Galaxy Evolution
In 2004, NASA released the Hubble Ultra Deep Field. This image of a small part of the constellation Fornax contains around 10,000 galaxies, some of which existed 13 billion years ago, less than 800 million years after the big bang. Snapshots like these allow scientists to study galaxies at different evolutionary stages. It’s a bit like taking a picture of all the people in New York City’s Times Square and using it to study human aging, since it would show examples of people of all ages. But even with all our modern observatories, astronomers still have many questions about exactly how galaxies begin and grow.
Formation
Astronomers know that some of the oldest galaxies observed formed when the universe was only about a billion years old. They think those galaxies started to grow around pockets of space that were slightly denser than their surroundings, an effect created by cosmic inflation when the universe began. But when it comes to the exact order of formation, they have a little bit of a “chicken or the egg” problem.

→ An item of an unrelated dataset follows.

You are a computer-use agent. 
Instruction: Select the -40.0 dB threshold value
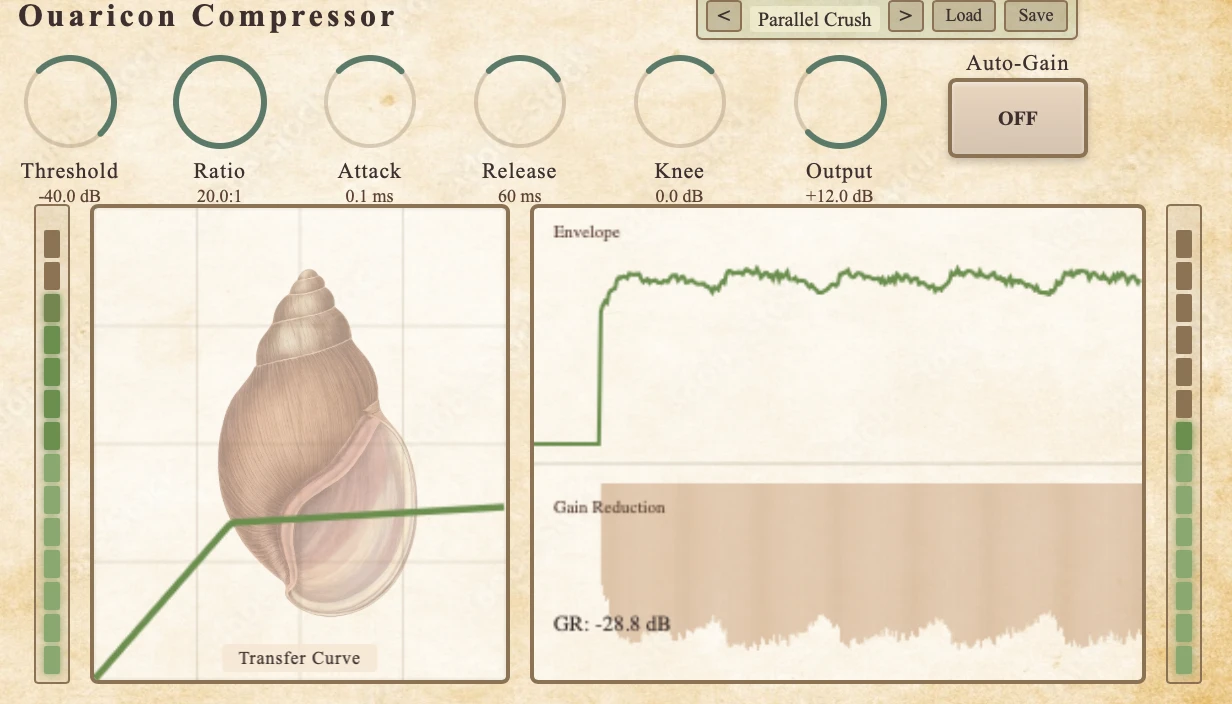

Most big galaxies have supermassive black holes at their centers that pack hundreds of thousands to billions of times the Sun’s mass. A black hole weighing 4 million Suns sits in the center of our own galaxy, the Milky Way. It’s possible that the black holes came first, and galaxies grew around them. Or perhaps the galaxies came first, and small black holes within them merged and fed on gas, dust, and stars, eventually becoming the monsters they are today. Exploring this question is a major goal for NASA’s James Webb Space Telescope.
Spiral Galaxy Bars
Many older spiral galaxies develop a central band-like structure of stars called a bar. In these galaxies, called barred spirals, this feature connects to the arms rather than the nucleus itself. Scientists think stellar bars are temporary structures that form when stars, gas, and dust at the base of spiral arms build up to make a denser region that favors star formation.
Collisions
Sometimes, galaxies collide. This doesn’t necessarily mean their stars crash – galaxies contain a lot of empty space – but collisions can compress gas clouds, spurring new bouts of star formation. Each galaxy deforms in reaction to the gravitational pull of its partner. Astronomers think the Milky Way and its galactic neighbor Andromeda are set to collide in another 4.5 billion years.
Mergers
If colliding galaxies don’t have enough momentum to move past each other, they can merge to form a single larger galaxy. A merged galaxy can look very different from the two that created it. For example, if a spiral and elliptical merge, the result could be an irregular galaxy.
If a large galaxy merges with a smaller one, gravitational ripples can disturb both, throwing gas, dust, and stars outward. The result can be a ring of material at the edge of the new galaxy that is full of the material needed to form new stars – a ring galaxy. While some material is thrown outward, other material can stream toward the core and fuel the galaxy’s central black hole, resulting in an active galactic nucleus.
Scientists see evidence of galaxy mergers all across the cosmos, and since most big galaxies contain supermassive black holes at their centers, it stands to reason their black holes should merge too. Astronomers don’t exactly know what that kind of event should look like, but they’re actively trying to find out.
Galactic Cannibalism
Larger galaxies can also gobble up smaller ones through proximity and gravitational interactions, pulling material away to fuel their own growth. Researchers think the Milky Way is currently funneling away a stream of hydrogen from its satellite dwarf galaxies, the Large and Small Magellanic Clouds.